Charles Explorer logo
🇬🇧

Structurally derived universal mechanism for the catalytic cycle of the tail-anchored targeting factor Get3

Publication at Faculty of Science |
2022

Abstract

Tail-anchored (TA) membrane proteins, accounting for roughly 2% of proteomes, are primarily targeted posttranslationally to the endoplasmic reticulum membrane by the guided entry of TA proteins (GET) pathway. For this complicated process, it remains unknown how the central targeting factor Get3 uses nucleotide to facilitate large conformational changes to recognize then bind clients while also preventing exposure of hydrophobic surfaces.

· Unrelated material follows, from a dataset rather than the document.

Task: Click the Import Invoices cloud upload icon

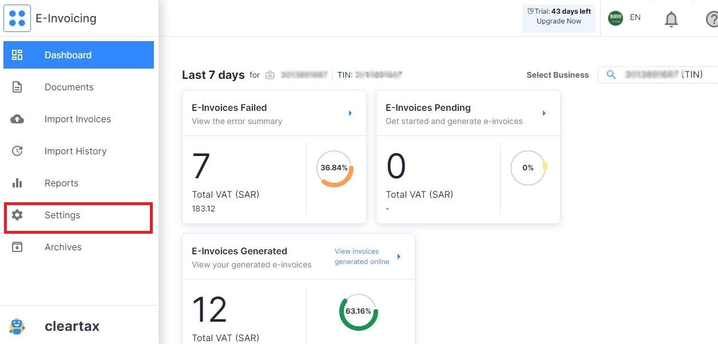Action: pos(17,119)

Here, we identify the GET pathway in Giardia intestinalis and present the structure of the Get3-client complex in the critical postnucleotide-hydrolysis state, demonstrating that Get3 reorganizes the client-binding domain (CBD) to accommodate and shield the client transmembrane helix. Four additional structures of GiGet3, spanning the nucleotide-free (apo) open to closed transition and the ATP-bound state, reveal the details of nucleotide stabilization and occluded CBD.

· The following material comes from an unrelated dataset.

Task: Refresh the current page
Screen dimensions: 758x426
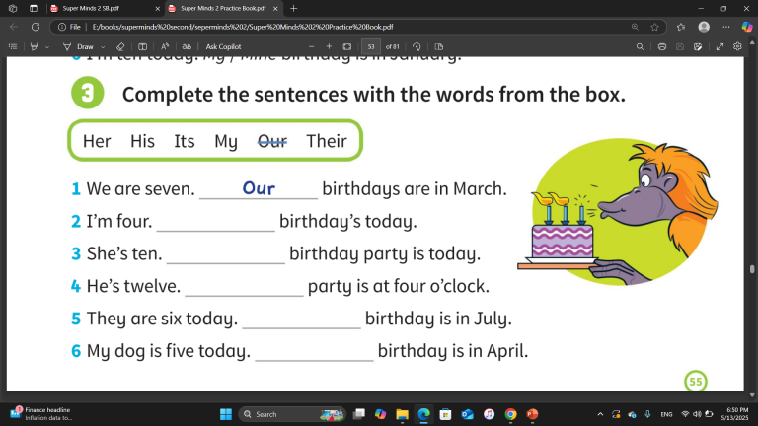Action: point(36,27)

This work resolves key conundrums and allows for a complete model of the dramatic conformational landscape of Get3. Clemons and colleagues identify a guided entry of tail-anchored proteins (GET) pathway in the pathogen Giardia intestinalis and characterize it structurally, revealing several previously unknown structures of the central protein Get3.

The work resolves some important open questions and results in a comprehensive model for the insertion of tail-anchored membrane proteins.